── SOURCE MATERIAL ──

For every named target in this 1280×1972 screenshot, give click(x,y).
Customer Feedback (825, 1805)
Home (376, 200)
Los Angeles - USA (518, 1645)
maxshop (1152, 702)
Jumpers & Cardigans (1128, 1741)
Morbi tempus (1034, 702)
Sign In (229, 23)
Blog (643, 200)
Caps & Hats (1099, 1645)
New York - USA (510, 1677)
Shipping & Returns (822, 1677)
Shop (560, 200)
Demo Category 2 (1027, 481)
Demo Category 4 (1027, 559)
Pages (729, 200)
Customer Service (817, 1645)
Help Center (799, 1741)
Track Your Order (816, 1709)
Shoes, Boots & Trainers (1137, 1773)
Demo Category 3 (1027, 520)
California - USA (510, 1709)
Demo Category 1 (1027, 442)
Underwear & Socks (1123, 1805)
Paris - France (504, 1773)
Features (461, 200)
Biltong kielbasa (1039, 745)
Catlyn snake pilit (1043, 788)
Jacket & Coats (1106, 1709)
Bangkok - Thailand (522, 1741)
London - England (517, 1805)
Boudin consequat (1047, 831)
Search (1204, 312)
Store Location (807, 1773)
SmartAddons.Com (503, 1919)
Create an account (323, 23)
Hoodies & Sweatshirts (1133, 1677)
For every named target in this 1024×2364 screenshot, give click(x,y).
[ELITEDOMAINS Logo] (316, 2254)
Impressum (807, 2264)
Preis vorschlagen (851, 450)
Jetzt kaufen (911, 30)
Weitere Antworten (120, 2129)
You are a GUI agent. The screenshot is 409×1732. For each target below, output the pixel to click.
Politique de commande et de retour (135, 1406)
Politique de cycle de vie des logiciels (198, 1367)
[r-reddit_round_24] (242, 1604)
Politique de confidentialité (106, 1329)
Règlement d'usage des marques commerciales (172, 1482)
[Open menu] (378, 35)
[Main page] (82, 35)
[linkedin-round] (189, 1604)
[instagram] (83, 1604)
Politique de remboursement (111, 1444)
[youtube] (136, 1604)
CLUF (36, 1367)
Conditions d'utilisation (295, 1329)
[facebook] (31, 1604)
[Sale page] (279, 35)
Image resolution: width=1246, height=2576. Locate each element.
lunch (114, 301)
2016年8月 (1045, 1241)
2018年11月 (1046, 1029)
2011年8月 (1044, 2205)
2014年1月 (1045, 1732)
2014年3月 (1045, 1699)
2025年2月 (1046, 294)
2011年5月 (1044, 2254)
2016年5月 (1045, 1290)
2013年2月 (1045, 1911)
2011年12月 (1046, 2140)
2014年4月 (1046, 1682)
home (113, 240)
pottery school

───

- REQUIRED WORK
Reproduce all of the data above word for word, from the first line to the last.

- RESPONSE
For every named target in this 1280×1972 screenshot, give click(x,y).
Customer Feedback (825, 1805)
Home (376, 200)
Los Angeles - USA (518, 1645)
maxshop (1152, 702)
Jumpers & Cardigans (1128, 1741)
Morbi tempus (1034, 702)
Sign In (229, 23)
Blog (643, 200)
Caps & Hats (1099, 1645)
New York - USA (510, 1677)
Shipping & Returns (822, 1677)
Shop (560, 200)
Demo Category 2 (1027, 481)
Demo Category 4 (1027, 559)
Pages (729, 200)
Customer Service (817, 1645)
Help Center (799, 1741)
Track Your Order (816, 1709)
Shoes, Boots & Trainers (1137, 1773)
Demo Category 3 (1027, 520)
California - USA (510, 1709)
Demo Category 1 (1027, 442)
Underwear & Socks (1123, 1805)
Paris - France (504, 1773)
Features (461, 200)
Biltong kielbasa (1039, 745)
Catlyn snake pilit (1043, 788)
Jacket & Coats (1106, 1709)
Bangkok - Thailand (522, 1741)
London - England (517, 1805)
Boudin consequat (1047, 831)
Search (1204, 312)
Store Location (807, 1773)
SmartAddons.Com (503, 1919)
Create an account (323, 23)
Hoodies & Sweatshirts (1133, 1677)
For every named target in this 1024×2364 screenshot, give click(x,y).
[ELITEDOMAINS Logo] (316, 2254)
Impressum (807, 2264)
Preis vorschlagen (851, 450)
Jetzt kaufen (911, 30)
Weitere Antworten (120, 2129)
You are a GUI agent. The screenshot is 409×1732. For each target below, output the pixel to click.
Politique de commande et de retour (135, 1406)
Politique de cycle de vie des logiciels (198, 1367)
[r-reddit_round_24] (242, 1604)
Politique de confidentialité (106, 1329)
Règlement d'usage des marques commerciales (172, 1482)
[Open menu] (378, 35)
[Main page] (82, 35)
[linkedin-round] (189, 1604)
[instagram] (83, 1604)
Politique de remboursement (111, 1444)
[youtube] (136, 1604)
CLUF (36, 1367)
Conditions d'utilisation (295, 1329)
[facebook] (31, 1604)
[Sale page] (279, 35)
Image resolution: width=1246, height=2576. Locate each element.
lunch (114, 301)
2016年8月 (1045, 1241)
2018年11月 (1046, 1029)
2011年8月 (1044, 2205)
2014年1月 (1045, 1732)
2014年3月 (1045, 1699)
2025年2月 (1046, 294)
2011年5月 (1044, 2254)
2016年5月 (1045, 1290)
2013年2月 (1045, 1911)
2011年12月 (1046, 2140)
2014年4月 (1046, 1682)
home (113, 240)
pottery school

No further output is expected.